Right here. I want you to notice something.
This always kinda bothered me. Organic chicken feed? What does that even mean? I picture Landlady picking this up at a yuppie chicken supply store that specializes in exotic breeds. That only sells “Fair Trade” coffee at their snack bar. Right next to the store that sells Shih Tzus and Priuses.
I mean, what do the chickens care? They can’t even spell “organic.” I can’t define it, but at least I can spell it.
Now me, I’m a guy. I want poultry feed that comes in a package that looks like somebody spat tobacco juice in it. I want a sack you’ve got to grunt to lift. ‘Cause that’s the way real men swing.


















































Real men buy their animal feed in generic looking sacks without pretty pictures on them, just a paper tag sewn to the sack when it was sewn shut. Don’t be a sissy.
Seriously though, at $15 per 50# for feed it is really hard to cost justify keeping chickens. It is cool to have neat looking birds that lay different colored eggs. and you can eat them when they’re done laying, but have you ever eaten a 2 year old chicken? You had better have a slow cooker and be very patient. There are lots of good reasons to keep chickens but economics probably isn’t one of them.
I suppose organic chicken feed is good. Given the stupid things’ intelligence, they probably would (and do; look at what they’ll peck off the ground) eat a bag of inorganic material. A bag of sand might be cheaper, but being carbon-based (i.e.- organic) lifeforms, we should probably limit our silicon intake.
Want to have fun with obnoxious greenweenies? Ask if they ever even tried an inorganic tomato… and if they chipped a tooth on it.
I don’t think so, Woody. If he used 10# in three weeks, that 50# bag will last him more than a year! Eggs here are $1.75 a dozen right now, and heaven knows what they’ll cost soon… Seems to me that’s a heck of a good economic deal.
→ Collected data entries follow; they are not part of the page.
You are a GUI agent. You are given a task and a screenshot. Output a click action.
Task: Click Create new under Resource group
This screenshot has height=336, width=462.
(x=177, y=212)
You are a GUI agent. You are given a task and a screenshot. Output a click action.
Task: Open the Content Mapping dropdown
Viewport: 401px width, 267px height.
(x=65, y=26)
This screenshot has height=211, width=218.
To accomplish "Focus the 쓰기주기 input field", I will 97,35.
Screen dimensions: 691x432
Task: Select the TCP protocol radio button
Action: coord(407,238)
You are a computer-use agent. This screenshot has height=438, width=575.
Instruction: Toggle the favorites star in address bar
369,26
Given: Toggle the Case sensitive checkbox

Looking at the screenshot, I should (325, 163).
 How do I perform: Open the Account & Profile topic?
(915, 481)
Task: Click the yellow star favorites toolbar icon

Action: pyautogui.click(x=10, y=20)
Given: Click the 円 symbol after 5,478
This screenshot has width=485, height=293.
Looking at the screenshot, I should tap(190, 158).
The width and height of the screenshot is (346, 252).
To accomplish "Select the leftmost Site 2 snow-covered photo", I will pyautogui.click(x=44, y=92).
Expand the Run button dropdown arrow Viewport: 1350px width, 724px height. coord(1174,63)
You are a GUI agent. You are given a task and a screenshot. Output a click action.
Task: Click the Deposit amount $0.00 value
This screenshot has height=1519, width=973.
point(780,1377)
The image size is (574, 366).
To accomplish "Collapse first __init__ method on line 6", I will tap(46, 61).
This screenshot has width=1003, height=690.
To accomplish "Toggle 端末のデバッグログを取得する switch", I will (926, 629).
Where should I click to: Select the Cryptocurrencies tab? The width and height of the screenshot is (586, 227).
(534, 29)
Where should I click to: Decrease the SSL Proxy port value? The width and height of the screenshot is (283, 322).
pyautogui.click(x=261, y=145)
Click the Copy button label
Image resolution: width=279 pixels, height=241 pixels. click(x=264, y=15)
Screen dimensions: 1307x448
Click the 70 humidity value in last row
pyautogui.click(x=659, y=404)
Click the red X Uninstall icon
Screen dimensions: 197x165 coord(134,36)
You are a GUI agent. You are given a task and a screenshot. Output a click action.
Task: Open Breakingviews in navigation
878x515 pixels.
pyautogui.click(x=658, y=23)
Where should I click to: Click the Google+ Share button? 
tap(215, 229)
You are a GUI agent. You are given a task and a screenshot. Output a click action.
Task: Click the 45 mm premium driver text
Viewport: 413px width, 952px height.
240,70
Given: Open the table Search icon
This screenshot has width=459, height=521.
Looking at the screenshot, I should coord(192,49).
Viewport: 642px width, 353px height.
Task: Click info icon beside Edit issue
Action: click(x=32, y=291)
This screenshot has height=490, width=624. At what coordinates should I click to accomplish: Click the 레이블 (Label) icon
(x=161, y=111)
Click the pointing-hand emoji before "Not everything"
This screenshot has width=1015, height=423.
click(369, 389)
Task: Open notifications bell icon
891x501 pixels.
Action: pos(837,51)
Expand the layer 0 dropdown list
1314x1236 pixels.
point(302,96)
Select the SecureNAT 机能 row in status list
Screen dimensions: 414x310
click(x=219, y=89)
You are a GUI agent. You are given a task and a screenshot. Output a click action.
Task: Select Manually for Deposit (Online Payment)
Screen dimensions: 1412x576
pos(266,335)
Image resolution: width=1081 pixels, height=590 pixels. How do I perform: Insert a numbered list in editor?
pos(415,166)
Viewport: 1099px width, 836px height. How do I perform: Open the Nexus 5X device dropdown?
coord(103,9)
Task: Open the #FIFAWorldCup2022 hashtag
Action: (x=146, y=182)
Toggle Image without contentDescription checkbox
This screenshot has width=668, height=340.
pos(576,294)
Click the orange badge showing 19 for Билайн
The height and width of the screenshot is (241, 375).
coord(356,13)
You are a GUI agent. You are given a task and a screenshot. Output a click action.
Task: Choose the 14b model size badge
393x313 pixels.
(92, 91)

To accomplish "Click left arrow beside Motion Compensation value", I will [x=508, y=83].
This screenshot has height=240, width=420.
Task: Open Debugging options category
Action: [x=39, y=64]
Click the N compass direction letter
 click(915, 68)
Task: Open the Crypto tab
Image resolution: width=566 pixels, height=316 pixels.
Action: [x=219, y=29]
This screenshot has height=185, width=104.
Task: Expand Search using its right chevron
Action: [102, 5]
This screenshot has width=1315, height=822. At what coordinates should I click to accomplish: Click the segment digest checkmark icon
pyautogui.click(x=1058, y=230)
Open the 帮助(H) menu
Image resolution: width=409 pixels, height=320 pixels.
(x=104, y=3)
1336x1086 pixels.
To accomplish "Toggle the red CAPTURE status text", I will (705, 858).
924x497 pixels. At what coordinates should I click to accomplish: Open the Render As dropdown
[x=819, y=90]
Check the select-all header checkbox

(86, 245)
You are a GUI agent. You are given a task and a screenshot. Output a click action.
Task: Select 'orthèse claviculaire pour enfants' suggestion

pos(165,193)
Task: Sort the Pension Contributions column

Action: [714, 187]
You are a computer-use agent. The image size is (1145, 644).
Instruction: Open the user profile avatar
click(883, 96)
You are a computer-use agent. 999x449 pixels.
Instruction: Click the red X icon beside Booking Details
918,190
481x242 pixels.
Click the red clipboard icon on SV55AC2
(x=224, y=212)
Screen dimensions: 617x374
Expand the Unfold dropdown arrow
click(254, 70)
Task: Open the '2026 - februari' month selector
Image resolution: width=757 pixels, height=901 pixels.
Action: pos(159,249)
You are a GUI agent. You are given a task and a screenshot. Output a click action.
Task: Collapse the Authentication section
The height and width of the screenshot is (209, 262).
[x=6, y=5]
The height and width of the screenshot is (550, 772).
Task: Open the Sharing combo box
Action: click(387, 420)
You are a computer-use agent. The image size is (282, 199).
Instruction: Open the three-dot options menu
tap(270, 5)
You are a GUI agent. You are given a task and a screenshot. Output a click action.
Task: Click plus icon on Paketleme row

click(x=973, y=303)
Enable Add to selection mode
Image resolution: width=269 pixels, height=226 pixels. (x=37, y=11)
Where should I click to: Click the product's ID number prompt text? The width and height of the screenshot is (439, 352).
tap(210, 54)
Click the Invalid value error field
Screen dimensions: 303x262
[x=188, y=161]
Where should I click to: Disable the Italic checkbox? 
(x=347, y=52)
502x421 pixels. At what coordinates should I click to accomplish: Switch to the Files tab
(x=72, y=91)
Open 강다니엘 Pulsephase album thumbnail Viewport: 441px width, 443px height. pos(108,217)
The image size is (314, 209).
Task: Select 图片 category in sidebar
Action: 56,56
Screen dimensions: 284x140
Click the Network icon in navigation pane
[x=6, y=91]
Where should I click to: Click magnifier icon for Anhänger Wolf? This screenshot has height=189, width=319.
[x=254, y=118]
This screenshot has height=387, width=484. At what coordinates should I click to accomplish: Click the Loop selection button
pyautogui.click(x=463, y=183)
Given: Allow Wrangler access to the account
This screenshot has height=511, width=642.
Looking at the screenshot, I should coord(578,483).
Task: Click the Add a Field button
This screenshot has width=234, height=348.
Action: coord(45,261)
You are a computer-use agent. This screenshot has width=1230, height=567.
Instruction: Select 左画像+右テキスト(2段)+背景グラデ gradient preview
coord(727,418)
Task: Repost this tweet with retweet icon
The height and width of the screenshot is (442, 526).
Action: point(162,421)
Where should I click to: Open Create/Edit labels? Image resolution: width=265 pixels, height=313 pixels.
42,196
And don’t fool yourself, two year old hens cook up mighty good in a crock pot, or a kettle on the wood stove (as soon as he can get Zoe to move, of course). You just have to exercise patience and keep it moist. I’ve eaten LOTS of old hens, and my family actually enjoyed them as much as frying chicken. It’s just different.
I keep feed costs down by going to the local grain elevator and buying screenings which are very inexpensive compared to bagged feed. When they are chicks I buy the bagged chick feed for them to make sure they get the nutrients they need to develop, but when they are grown they get grain screenings, leftovers, greens from the garden(I always grow a couple extra zucchini for them, they especially love the whalezinnies-ya know the ones that are as big as whales ) , I make sure they have oyster shell and grit and I let them out to forage too. They are always healthy and happy and don’t cost me an arm and a leg to keep them. This fall I bought a 1400# of wheat from the elevator that had accidently been dumped on the ground, it had a few little rocks in it, but nothing much, for $100. That will last for a long, long while.
Chickens will eat damn near anything, including other chickens.
They’ll also clean your meat bones, take care of the mouse in the trap, grow fat on the manure pile grubs & maggots…what a chicken won’t eat, probably hasn’t been found yet. Throw ’em the next rattler you chop up & by golly…it’ll taste just like chicken!